Le linee difensive collassano per motivi geo strategici e non per la pressione migratoria. L’esercito di coloro che aspirano a un nuovo inizio tra le sue molte pecche ne ha una letale: è sempre mite. Quelle linee difensive crollano perché il migrante è un’arma in sé che può scardinare le opinioni pubbliche occidentali gonfiate di odio per i poveri, in un mondo dove i ricchi sono sempre scandalosamente più ricchi. Quindi, quando necessario, alcune frontiere vengono aperte e la massa che si era accumulata per mesi e anni tracima in Europa. Quanto sta accadendo.

Quali sono i paesi che hanno deciso di aprire le porte? Facciamo un elenco: Turchia, Grecia, Ungheria, Serbia, Croazia, la crème de la crème del neo nazionalismo che arriva da est. Lo fanno per mettere in crisi l’Europa progressista, ormai è chiaro. Il sistema fondato sulla repressione militare della migrazione quindi è allo stesso tempo assurdo e stupido, sempre destinato a generare enormi momenti di crisi sociale. I flussi che potrebbero essere gestiti nell’arco di un tempo lungo vengono concentrati in poche settimane o mesi dando vita a gigantesche e ridicole bolle emotive legate alla “emergenza a Lampedusa ”, “emergenza a Trieste” etc.

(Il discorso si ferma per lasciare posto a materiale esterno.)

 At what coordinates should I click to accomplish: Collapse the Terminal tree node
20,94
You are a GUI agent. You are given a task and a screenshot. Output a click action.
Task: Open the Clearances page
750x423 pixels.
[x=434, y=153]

Ma, a ben vedere, tutto questo non riguarda i migranti: essi sono meramente una categoria sperimentale. Dietro di loro si staglia il bersaglio grosso: i poveri, gli esclusi dal grande mercato, i colpevoli del non consumo. I peggiori reietti di questo tempo malato in cui il massimo del consenso rispetto a questo piano militare arriva, paradossalmente, proprio dalle lobotomizzate classi subalterne, in nome di un inesistente nemico alle porte “che non possiamo permetterci di mantenere”. I migranti, questa orrenda macrocategoria con cui contorniamo tutto quanto è diverso e povero, che si fa così tanto mantenere da essere costretta alla schiavitù nei campi o nei cantieri di mezza Italia, senza il cui sangue e sudore non una singola pesca arriverebbe sulle nostre tavole. Senza i cui contributi previdenziali, che per altro gli rubiamo perché spessissimo fuggono ulteriormente, il nostro sistema sociale collasserebbe oggi.

L’Italia è entrata a far parte del fascio di nazionalisti di destra. Ci attendono tempi molto duri che dovremo attraversare quasi tutti, non solo “i migranti”.

Gli autori

Maurizio Pagliassotti

Maurizio Pagliassotti, scrittore, reporter, promotore culturale, ha scritto, per Einaudi, "La guerra invisibile" (2023) e, per Bollati Boringhieri, "Ancora dodici chilometri" (2019), entrambi sul tema delle rotte migratorie di massa. Ha scritto diversi libri anche sulla condizione sociale e politica di Torino, città in cui è nato. Tiene un seminario presso l'Università per stranieri di Siena inerente la rotta dei Balcani.